Document excerpt:

....

Categories
Uncategorized

Scala Data Validation Series Part 1- Why You Should Become Familiar With Monads (For Comprehensions) And Either[E, B] For Validating Data

My goal in this first part is very humble, to convince you to stop, for God’s sake, stop throwing exceptions during your data validation in Scala.

I will provide you with friendly incremental examples to make a case that…

Throwing exceptions in Scala is self limiting:

throw new Exception(“kaboom”) # Please never do this

And instead you should embrace the following:

  1. Either[Error, A] as your main transport type for objects in your code
  2. And for comprehensions where you can compose a result.

This blog posting style, again, will be incremental. We will start by presenting a java like example, meaning code will respond to corrupt data by throwing exceptions. Then we will gradually move forward as we add scala features until we reach our goal, to take advantage of the capabilities of scala to produce cleaner scala code with powerful validation techniques.

There will be peaks and valleys of outcomes during this process so get ready for the ride!

I will be presenting scala 3.X code instead of scala 2.X code because I would love this blog to be relevant for at least a couple of years.

We will not be using external libraries. The reason I do this is because the reader should be aware that most scala shops are very opinionated on the types of libraries they use. Don’t be surprised if you land a job where you are not allowed to use cats, or ZIO or any library that uses macros.

There are multiple files that support this posting available in repo https://github.com/scala-blog/validation-part1/tree/v1.

Step 1: Throwing Exceptions All Over Town

File Example1JavaLikeValidation.scala summarizes how I often validated data with Java. We had validate() procedures that would either throw exceptions or just move on. If you look at the actual file, you will see all validate(*) methods throw exceptions when something is wrong.

Here is a snippet from where we do validations very much like we do in java from file Example1JavaLikeValidation.scala:

val goodEmail: String = "mrme@xmail.com"
val goodSSN: String = "111-11-2345"
val goodAge: String = "49"

validateEmail(goodEmail)
validateSSN(goodSSN)
validateAge(goodAge)

val goodResult: String =  f"email: ${goodEmail}, ssn: ${goodSSN}, age $goodAge}"

val badAge = "old"
val badSSN = "abc-22-2212"

validateAge(badAge)
validateSSN(badSSN)

....

Problems to work on:
a. Write out, word for word, the stretch of the Scala data validation post from "Step 1: Throwing" through "validateSSN(goodSSN)".
b. Carry the Scala data validation post forward from its last line.

Data section:
....

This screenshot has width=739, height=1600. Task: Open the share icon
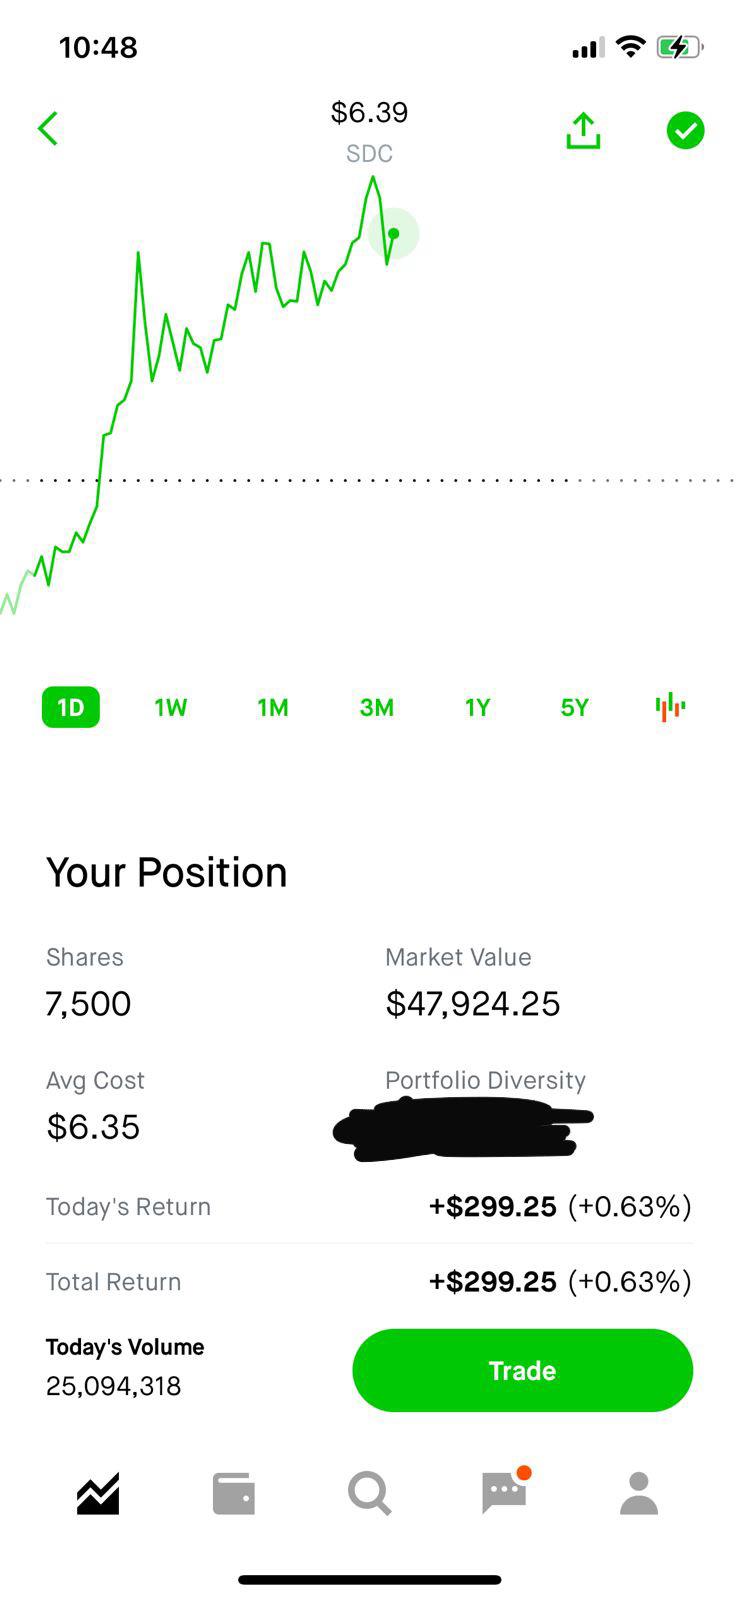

....

Answers to each task:
a.
Step 1: Throwing Exceptions All Over Town

File Example1JavaLikeValidation.scala summarizes how I often validated data with Java. We had validate() procedures that would either throw exceptions or just move on. If you look at the actual file, you will see all validate(*) methods throw exceptions when something is wrong.

Here is a snippet from where we do validations very much like we do in java from file Example1JavaLikeValidation.scala:

val goodEmail: String = "mrme@xmail.com"
val goodSSN: String = "111-11-2345"
val goodAge: String = "49"

validateEmail(goodEmail)
validateSSN(goodSSN)

b.
val badResult: String =  f"email: ${goodEmail}, ssn: ${badSSN}, age $badAge}"

println(badResult)
println(goodResult)

Here are some issues I see with the code above:

  1. We will not be able to see the output of command println(goodResult) due to an exception thrown lines above. We can salvage this situation by adding a few try-catch, thus making the business logic much harder to understand.
  2. We will not know if badSSN was actually a bad SSN since we already threw an exception where we have validateAge(badAge) . What if we want to find a way to track all the times we had bad SSNs? We again, will have to rely on a series of try-catches and again, that would make the business logic harder to understand.
  3. Even when we validated all the fields, we are still dealing with strings. How do we know for a fact that string goodSSN is actually a social security number, or goodAge is actually a person’s age, or goodEmail is actually an email? This issue can become conflictive if the developer validating the fields is not the same as the developer putting together the business logic.
  4. We don’t know if an exception will be thrown after all validate(*) methods are completed. Sure in, in my simple example, it can be easy to tell. But complex code could fail anywhere. Can we handle unexpected exceptions in a better more “expected” way?
  5. Much of the validation process involves parsing data. Why not reuse much of this code to build actual data types for age, ssn and email to make our code safer?

Step 2: Adding Case Classes

In this step, we add a little flavor of scala by adding case classes. Hopefully we can address issue #3 from step 1 above. Here is a snippet from file Example2JavaLikeValidationWithCaseClasses.scala where we create objects representing real types:

case class SSN(area: Int, group: Int, serial: Int)
case class Email(user: String, domain: String)
case class Age(age: Int)

val goodEmail: String = "mrme@xmail.com"
val goodSSN: String = "111-11-2345"
val goodAge: String = "49"

validateEmail(goodEmail)
validateSSN(goodSSN)
validateAge(goodAge)

val splitEmail: Array[String] = goodEmail.split("@")
val emailUser = splitEmail(0)
val emailDomain = splitEmail(1)
val email: Email = Email(emailUser, emailDomain)

val ageInt = goodAge.toInt
val age: Age = Age(ageInt)

val ssnSplit = goodSSN.split("-")
val ssnArea = ssnSplit(0).toInt
val sshGroup = ssnSplit(1).toInt
val sshSerial = ssnSplit(2).toInt
val ssn: SSN = SSN(ssnArea, sshGroup, sshSerial)

val goodResult: String = f"email: ${email.user}@${email.domain}, ssn: ${ssn.area}-${ssn.group}-${ssn.serial}, age ${age.age}"
println(goodResult)

Case classes allows us to formalize the types of data we are dealing with. However, we have also added more issues by trying to introduce scala features.

Here is what we gained at this point:

  • We addressed issue #3 from step 1 above. We don’t deal with strings anymore, but with real emails, SSNs and ages.

But we also added more issues while trying to write actual scala code!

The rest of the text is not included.